Problems with the local councils include the lack of action over draft amendments to the Petaling Jaya Local Plan’s land status despite findings by a Select Committee on Competency, Accountability and Transparency. The Kuala Lumpur Draft Plan was only gazetted last year after 10 years and cost RM30 million.
The decision-making process in local governments need to be restructured to empower its officers to check and balance decisions in the councils from being made by only one person or a few heads of departments.
If this power structure is not addressed, then having local elections for councillors will be meaningless and would have to include the election of mayors and council heads.
When it comes to development plans, there tends to be less consultation and the process seems to be more authoritative. A local authority cannot function effectively if it does not engage with its citizens. Even councillors find it hard to question development projects. For example, calls by MBPJ councillors to review the decision over the development of a plot of land along Lorong Sultan was reported to have led to a walkout as the then mayor had refused to allow a vote on the decision.
Introduce a standard procedure for all local councils so that there is always a platform for residents to question city council leaders. The consultation with residents including with residents associations and Rukun Tetangga must be more than just a practice but a constant in the process of approving development plans.
In the 21st century, there are better ways of engaging the community including the use of online surveys, town hall discussions, focus groups and panels. This would enable local councils to do research and gather analyses on the problems that need to be solved. It ensures that city council officials would be able to cast a broad net to ensure that their plans are representative of the interests of the community as a whole.
Technology allows the use of live data instead of historic data which enables local governments to capture the moment as it happens and make relevant decisions to improve services. Digital platforms such as mobile applications and social media for example make it easier for the community to submit responses.
The Petaling Jaya City Council recently introduced a mobile app that allows users to file complains, make payments, apply for permits and other services. This is a good start and should be expanded to gather responses on development projects and plans such as the redevelopment of the Petaling Jaya Old Town Market.
Collecting data for the sake of it is useless and does not advance any cause.
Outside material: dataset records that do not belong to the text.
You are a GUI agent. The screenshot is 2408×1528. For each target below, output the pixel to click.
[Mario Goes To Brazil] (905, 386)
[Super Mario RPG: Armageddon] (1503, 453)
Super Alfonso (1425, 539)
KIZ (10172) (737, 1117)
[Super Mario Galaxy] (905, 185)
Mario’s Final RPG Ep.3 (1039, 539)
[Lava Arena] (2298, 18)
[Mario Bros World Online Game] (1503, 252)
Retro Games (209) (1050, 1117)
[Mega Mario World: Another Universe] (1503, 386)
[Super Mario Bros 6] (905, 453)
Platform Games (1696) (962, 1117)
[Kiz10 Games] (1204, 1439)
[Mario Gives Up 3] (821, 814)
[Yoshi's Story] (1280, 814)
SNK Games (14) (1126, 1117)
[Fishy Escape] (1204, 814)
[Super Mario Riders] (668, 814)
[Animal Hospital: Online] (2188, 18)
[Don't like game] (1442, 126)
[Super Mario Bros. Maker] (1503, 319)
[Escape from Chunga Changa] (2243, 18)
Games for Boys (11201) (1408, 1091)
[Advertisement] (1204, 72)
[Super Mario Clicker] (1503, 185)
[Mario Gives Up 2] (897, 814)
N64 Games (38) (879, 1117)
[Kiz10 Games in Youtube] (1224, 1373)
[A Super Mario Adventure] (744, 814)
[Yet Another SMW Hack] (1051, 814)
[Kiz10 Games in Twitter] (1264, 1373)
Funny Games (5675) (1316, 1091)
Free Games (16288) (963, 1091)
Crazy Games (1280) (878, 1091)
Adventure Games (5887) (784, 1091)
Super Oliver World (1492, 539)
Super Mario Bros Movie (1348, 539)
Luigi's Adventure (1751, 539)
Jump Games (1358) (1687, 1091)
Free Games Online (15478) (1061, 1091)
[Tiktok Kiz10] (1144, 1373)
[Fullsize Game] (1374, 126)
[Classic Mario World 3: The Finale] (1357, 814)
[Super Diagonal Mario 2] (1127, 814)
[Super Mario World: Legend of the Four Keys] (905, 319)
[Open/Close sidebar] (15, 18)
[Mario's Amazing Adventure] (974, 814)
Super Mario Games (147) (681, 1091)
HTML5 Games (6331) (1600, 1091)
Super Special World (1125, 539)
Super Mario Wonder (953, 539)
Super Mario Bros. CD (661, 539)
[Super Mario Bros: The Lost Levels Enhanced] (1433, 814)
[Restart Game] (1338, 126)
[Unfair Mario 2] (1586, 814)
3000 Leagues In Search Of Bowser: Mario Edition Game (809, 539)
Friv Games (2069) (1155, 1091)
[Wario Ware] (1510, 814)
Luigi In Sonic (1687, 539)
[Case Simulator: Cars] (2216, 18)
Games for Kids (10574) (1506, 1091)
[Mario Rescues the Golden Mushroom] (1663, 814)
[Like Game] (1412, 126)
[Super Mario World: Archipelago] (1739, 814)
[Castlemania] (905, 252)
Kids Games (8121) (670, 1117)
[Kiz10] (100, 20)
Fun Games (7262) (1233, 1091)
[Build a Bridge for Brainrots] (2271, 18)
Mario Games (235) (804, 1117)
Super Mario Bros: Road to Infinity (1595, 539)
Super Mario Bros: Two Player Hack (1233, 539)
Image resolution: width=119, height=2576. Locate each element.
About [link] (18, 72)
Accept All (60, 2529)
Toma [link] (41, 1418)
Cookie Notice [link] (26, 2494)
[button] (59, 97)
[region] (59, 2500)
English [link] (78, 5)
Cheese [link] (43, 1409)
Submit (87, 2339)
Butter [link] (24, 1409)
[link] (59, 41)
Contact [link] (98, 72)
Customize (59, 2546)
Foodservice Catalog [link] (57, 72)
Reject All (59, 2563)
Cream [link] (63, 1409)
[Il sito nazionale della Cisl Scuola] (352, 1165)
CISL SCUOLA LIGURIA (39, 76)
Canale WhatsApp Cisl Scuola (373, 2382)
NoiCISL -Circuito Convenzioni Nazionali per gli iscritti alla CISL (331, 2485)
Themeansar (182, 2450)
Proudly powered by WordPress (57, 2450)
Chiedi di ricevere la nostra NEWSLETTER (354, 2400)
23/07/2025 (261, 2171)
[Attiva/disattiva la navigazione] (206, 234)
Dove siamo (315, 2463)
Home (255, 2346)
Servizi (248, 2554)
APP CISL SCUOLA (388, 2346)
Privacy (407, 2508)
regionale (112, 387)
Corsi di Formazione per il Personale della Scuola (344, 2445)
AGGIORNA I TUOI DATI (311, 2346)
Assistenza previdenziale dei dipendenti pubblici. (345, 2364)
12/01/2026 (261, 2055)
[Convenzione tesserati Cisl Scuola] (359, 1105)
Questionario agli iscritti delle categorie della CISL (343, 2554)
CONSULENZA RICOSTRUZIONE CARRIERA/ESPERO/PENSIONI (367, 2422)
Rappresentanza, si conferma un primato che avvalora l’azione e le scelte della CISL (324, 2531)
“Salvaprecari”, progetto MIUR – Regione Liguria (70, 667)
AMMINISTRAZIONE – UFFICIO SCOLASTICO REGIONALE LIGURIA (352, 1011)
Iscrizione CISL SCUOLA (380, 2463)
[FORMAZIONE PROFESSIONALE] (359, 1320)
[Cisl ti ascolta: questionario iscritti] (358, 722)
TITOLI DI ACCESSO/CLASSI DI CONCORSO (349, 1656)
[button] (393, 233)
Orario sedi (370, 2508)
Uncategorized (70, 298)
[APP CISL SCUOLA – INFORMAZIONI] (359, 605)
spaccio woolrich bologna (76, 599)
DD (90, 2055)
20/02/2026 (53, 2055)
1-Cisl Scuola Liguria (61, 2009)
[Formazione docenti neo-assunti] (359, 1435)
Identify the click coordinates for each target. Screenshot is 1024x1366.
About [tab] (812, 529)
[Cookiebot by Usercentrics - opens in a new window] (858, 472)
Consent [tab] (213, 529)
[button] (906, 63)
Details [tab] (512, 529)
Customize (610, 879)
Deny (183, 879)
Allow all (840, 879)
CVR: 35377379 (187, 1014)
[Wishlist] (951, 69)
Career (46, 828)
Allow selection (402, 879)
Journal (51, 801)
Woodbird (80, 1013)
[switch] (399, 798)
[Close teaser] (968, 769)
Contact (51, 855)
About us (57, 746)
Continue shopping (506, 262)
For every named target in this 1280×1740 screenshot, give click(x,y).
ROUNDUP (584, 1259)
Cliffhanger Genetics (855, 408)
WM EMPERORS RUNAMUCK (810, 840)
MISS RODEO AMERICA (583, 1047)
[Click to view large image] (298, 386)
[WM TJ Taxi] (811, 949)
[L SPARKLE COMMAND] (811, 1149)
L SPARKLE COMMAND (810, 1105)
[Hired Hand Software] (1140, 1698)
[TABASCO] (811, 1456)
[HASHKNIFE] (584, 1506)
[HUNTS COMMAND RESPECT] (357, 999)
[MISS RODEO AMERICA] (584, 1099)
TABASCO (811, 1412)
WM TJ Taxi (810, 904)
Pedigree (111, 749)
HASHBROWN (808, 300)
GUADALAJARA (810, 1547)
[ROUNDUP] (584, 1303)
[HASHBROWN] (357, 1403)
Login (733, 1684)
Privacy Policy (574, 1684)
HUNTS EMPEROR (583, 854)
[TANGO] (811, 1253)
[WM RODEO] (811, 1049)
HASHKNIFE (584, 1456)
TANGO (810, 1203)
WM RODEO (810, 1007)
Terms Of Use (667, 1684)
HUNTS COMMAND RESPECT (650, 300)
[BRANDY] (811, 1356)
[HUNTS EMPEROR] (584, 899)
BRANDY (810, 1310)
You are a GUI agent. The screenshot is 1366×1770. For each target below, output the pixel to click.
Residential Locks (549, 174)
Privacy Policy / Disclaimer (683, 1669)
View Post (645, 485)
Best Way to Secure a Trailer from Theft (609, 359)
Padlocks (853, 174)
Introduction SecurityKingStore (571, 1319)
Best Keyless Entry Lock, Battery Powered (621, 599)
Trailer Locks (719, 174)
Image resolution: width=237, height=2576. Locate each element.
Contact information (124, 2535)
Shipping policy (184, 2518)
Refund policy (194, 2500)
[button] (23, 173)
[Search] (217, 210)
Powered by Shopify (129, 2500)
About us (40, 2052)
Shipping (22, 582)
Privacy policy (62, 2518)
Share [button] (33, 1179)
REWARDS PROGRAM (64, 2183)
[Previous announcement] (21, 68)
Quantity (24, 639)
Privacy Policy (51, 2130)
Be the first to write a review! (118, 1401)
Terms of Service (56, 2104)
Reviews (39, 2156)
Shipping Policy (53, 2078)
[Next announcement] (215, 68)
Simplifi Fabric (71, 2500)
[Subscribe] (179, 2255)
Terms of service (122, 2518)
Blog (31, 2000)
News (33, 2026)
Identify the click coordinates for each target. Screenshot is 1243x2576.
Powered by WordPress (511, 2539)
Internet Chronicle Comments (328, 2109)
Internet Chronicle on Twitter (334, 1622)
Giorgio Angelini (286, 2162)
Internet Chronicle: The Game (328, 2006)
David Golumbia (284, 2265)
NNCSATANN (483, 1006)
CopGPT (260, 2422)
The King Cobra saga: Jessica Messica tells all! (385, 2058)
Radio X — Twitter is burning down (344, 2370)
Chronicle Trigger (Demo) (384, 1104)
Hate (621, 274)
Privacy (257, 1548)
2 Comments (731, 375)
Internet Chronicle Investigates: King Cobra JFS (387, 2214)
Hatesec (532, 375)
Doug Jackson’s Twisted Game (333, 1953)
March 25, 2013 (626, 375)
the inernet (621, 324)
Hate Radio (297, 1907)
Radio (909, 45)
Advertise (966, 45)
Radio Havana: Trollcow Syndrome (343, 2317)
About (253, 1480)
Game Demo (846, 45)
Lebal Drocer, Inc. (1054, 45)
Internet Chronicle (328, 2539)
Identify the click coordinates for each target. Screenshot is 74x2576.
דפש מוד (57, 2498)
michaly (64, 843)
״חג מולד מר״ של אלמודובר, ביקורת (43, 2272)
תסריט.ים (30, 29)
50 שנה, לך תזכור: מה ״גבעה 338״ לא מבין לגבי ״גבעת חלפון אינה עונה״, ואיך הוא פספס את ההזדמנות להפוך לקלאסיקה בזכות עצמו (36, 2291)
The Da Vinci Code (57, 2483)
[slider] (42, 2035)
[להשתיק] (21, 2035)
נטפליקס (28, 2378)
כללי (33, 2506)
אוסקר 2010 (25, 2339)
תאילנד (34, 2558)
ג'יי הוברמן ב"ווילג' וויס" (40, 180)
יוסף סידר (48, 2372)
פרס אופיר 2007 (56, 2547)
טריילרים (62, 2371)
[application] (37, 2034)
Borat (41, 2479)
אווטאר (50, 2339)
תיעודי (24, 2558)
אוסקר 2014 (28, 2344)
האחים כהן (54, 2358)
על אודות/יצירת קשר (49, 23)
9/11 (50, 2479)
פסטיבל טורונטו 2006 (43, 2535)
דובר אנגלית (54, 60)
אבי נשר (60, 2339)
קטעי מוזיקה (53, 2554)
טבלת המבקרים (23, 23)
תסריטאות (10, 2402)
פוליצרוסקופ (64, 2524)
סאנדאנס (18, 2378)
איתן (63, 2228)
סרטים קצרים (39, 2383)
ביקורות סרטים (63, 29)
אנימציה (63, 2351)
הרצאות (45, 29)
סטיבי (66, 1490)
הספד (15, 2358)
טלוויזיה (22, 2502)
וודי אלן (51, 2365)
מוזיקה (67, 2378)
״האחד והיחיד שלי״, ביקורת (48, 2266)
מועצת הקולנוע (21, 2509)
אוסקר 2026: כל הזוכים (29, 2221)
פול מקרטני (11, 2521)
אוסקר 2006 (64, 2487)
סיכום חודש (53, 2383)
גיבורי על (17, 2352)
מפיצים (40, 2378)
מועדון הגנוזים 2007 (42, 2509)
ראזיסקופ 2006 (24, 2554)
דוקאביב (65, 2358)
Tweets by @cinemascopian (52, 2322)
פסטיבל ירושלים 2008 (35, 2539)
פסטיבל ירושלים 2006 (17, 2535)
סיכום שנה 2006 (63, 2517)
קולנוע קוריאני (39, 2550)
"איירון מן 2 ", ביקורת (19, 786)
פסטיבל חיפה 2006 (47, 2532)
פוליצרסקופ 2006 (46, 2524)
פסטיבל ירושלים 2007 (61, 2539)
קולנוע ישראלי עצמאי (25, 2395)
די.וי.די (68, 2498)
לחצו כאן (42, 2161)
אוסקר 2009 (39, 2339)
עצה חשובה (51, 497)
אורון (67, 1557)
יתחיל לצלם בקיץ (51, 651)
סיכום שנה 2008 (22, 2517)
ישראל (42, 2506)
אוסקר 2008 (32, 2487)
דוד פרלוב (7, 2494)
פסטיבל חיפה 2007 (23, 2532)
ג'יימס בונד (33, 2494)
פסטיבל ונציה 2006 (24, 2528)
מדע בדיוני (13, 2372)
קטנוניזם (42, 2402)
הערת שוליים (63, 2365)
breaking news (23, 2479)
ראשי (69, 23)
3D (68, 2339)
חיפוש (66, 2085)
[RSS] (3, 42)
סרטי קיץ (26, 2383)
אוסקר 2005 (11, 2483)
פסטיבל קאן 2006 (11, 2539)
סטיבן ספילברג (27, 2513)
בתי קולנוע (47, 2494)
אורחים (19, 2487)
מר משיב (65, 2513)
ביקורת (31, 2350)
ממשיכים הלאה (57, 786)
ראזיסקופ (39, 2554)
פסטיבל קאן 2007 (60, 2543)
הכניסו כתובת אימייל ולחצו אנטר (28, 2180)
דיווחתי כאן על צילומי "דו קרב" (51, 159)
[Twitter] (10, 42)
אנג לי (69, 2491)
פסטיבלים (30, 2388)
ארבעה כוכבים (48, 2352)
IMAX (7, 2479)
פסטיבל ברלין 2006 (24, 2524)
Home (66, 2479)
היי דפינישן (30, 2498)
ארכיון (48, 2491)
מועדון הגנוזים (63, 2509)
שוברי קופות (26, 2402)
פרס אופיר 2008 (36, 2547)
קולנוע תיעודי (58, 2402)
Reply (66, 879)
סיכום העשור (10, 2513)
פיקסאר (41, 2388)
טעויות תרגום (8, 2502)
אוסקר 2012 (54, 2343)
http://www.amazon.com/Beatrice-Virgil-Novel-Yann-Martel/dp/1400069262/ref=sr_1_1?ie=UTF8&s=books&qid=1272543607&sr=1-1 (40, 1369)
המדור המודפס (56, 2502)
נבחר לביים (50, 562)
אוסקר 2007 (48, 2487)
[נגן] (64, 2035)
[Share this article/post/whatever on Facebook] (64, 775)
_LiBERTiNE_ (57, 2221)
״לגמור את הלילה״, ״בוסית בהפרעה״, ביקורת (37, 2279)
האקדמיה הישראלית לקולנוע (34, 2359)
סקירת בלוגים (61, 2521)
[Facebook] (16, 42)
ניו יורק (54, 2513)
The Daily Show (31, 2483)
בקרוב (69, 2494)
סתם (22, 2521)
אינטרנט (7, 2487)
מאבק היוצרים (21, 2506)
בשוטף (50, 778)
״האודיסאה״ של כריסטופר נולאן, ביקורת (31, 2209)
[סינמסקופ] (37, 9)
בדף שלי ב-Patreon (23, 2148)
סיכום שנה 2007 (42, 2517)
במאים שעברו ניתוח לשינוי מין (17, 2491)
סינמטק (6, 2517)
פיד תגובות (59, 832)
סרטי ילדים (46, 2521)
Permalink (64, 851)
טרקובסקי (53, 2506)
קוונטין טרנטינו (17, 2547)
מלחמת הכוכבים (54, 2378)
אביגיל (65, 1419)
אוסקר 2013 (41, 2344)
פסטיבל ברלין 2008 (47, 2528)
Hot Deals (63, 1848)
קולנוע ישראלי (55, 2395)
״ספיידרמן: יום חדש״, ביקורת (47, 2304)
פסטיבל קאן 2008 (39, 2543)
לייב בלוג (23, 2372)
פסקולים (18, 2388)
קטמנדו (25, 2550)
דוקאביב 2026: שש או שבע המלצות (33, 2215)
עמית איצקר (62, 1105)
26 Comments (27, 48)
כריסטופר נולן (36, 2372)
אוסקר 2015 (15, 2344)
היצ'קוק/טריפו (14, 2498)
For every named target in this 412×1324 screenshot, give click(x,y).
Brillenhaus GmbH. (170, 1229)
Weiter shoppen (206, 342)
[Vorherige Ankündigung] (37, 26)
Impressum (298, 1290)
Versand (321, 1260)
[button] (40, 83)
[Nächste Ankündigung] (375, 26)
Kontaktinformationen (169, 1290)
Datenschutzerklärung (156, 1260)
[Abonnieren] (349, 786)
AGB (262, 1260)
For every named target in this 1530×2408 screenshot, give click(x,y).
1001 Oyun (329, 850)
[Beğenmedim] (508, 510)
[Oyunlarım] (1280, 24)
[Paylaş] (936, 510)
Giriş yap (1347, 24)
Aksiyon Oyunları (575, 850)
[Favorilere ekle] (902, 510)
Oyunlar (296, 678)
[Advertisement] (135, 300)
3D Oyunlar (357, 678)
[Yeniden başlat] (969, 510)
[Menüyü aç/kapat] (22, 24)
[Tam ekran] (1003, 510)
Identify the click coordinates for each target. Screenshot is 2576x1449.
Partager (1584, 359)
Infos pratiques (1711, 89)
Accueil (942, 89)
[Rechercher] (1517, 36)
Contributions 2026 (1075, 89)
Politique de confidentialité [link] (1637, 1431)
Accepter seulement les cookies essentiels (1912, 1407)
Not every complaint is useful and analysing the result of the data that is collected must be done effectively. The New York City Council for example employs data scientists to sort out the data and work with department heads to introduce policies.
It is important that as we digitise local government. Its officials must be able to understand and become invested in the changes. One of the biggest problems with the introduction of tools that focus on data analysis is that not everyone, especially those closest to the problem, is comfortable with the idea of using data.
Solving this can sometimes mean a complete cultural shift within the organisation as the use of new technology to replace olds ways of doing things can be hard. This is where leadership comes into play.
Even the more advanced city councils are known to have different departments with varying levels of efficiency, openness to innovation and commitment to solutions.
The Ministry of Housing and Local Government can introduce training centres for local government officials on how to administer the local governments. With the exception of Kuala Lumpur City Hall Training Institute, there is no training institution for local governments. Training should also focus on how to address the issue of departments working in silos.
Due to the influence of political parties over local council appointments, it may be hard for some councillors to work alongside state assemblymen and MPs.
Other agencies like the police, fire department, and welfare department do have to work together. The reduction of crime in an area is not just about increasing police patrols but includes having more streetlights, community centres for youth, etc.
Perhaps the next best step is to initiate a consultative process with the residents. There is no point in diverting resources to solve problems that aren’t there.
The district of Freiburg in Germany is a famous green city with a record of having only 428 vehicles per 1,000 residents and over 400km of cycle paths. Land use and transport plans are developed simultaneously and are fully integrated. However development was introduced only after consultation with the residents. Their latest land use plan was developed with input from 900 citizens, 19 nearby municipalities and 12 special purpose governments in the region. With this process, residents were not only backing the development plans but they also had a say on what they wanted from these development.
Another good example is the Roca Programme introduced in Baltimore in 2018 to tackle crime. The mayor worked with local advocates and business leaders to reach out and build relationships with juvenile kids in the city to better understand their behaviour. This allowed the city to introduce community services with the help of other agencies for at-risk individuals.
In contrast, Petaling Jaya was named as one of the winners of the UN Educational, Scientific and Cultural Organisation’s Learning City Award earlier this year for making significant strides to improve accessibility to public learning spaces and in providing free bus services which double up as information disseminators, through the use of its screens. This prestigious award is something to be proud of but are these improvements effective in promoting education in communities with high concentration of B40 residents like Taman Medan.
If we only search for simple solutions we will become a nation that only demands immediate answers to problems we encounter.
While we await a more accountable system with the introduction of local elections, it is clear the transformation of local governments must include engagement with the community, the use of technology and be data-driven.